_EXERCISE_: Locate each line below that includes "tweet" and reproduce it.

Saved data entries
◇ ◇ ◇ ◇ ◇ ◇ ◇

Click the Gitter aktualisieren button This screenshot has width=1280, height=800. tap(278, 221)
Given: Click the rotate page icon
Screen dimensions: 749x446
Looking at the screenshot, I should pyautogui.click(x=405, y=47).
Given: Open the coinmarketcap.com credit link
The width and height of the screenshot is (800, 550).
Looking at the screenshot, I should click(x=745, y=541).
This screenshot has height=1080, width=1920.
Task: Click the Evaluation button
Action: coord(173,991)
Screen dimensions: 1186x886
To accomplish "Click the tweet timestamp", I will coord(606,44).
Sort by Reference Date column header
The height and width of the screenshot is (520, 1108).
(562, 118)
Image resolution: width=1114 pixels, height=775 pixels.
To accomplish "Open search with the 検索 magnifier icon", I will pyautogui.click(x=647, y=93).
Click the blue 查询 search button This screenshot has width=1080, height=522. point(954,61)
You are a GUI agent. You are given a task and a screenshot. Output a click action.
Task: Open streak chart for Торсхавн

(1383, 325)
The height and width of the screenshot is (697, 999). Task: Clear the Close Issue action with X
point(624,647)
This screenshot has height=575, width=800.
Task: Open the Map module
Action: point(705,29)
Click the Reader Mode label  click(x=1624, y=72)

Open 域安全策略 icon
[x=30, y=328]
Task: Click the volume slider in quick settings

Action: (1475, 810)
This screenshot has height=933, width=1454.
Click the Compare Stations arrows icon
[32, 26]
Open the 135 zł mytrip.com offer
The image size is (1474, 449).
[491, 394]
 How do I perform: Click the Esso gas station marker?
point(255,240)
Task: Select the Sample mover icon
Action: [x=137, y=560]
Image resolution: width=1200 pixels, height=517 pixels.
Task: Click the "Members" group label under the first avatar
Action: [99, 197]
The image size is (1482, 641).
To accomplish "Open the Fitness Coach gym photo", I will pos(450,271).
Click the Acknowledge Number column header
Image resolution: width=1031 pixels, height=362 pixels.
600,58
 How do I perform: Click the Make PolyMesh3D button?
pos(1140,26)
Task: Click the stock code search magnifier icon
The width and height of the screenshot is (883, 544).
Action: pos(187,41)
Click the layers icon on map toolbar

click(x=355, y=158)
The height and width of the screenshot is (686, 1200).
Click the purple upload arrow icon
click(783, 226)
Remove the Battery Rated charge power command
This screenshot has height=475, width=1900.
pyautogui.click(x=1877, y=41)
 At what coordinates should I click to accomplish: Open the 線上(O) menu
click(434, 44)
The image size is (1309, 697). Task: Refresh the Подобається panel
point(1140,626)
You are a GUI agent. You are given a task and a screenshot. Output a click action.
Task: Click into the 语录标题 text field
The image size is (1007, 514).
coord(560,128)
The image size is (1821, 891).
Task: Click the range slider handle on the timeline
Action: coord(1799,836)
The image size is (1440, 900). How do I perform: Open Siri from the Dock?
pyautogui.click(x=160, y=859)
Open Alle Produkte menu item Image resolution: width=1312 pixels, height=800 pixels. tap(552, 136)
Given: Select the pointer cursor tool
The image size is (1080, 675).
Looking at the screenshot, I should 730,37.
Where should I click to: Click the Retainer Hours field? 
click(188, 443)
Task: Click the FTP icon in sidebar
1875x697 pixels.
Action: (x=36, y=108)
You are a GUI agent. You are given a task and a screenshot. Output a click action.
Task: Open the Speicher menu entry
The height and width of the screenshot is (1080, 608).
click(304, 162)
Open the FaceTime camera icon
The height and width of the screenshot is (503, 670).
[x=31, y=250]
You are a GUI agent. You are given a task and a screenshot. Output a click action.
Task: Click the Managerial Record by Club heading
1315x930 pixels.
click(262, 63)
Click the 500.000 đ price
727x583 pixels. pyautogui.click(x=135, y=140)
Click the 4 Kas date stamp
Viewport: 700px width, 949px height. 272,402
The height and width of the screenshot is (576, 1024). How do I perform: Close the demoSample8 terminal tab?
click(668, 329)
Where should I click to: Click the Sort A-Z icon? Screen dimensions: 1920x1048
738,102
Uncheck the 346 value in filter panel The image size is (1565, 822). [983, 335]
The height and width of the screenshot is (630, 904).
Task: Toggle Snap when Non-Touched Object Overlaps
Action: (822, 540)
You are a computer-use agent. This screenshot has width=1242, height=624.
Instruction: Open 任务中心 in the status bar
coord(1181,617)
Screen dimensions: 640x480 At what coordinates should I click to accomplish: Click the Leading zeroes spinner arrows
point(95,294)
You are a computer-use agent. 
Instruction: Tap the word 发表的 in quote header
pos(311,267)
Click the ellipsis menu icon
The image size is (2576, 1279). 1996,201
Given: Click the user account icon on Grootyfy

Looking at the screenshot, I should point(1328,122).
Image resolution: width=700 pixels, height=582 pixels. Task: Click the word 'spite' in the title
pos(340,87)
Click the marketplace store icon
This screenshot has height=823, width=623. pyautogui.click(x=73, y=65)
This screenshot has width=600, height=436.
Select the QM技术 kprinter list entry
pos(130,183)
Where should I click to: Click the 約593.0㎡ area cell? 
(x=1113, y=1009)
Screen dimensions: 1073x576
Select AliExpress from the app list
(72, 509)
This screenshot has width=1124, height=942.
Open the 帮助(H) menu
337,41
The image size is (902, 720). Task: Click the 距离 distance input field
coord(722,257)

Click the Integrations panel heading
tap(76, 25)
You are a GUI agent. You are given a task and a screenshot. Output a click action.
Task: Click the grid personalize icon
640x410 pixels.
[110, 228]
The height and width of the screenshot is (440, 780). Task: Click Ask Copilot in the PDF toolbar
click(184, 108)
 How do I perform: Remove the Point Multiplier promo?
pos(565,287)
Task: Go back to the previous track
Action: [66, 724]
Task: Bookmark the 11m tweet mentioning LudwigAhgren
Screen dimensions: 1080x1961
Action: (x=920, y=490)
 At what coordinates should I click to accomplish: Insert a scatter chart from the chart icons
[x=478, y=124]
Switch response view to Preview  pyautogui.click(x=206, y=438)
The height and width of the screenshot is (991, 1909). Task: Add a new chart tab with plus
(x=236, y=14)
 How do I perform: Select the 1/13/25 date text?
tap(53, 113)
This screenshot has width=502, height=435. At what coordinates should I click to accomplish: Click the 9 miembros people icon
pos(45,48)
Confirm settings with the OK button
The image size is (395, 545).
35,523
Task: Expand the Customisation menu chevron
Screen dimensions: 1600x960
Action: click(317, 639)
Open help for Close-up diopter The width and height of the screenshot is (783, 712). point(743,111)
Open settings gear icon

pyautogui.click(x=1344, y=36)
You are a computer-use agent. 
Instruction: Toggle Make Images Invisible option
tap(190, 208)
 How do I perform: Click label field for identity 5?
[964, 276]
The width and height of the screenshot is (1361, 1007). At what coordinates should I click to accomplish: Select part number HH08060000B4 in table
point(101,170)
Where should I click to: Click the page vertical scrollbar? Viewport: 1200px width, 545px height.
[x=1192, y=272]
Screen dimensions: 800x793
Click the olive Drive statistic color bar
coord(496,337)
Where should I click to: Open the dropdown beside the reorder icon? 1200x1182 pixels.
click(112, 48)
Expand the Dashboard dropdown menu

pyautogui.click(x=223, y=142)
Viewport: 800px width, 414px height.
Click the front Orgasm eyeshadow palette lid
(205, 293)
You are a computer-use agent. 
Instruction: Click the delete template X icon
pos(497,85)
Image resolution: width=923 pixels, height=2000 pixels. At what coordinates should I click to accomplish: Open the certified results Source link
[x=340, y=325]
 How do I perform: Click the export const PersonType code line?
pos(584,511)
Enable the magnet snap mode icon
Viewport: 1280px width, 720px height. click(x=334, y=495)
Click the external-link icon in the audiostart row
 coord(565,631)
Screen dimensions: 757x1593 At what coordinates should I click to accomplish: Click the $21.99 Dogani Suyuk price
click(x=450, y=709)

◇ ◇ ◇ ◇ ◇ ◇ ◇

_SOLVED PROBLEM_:
To accomplish "Click the tweet timestamp", I will coord(606,44).
Task: Bookmark the 11m tweet mentioning LudwigAhgren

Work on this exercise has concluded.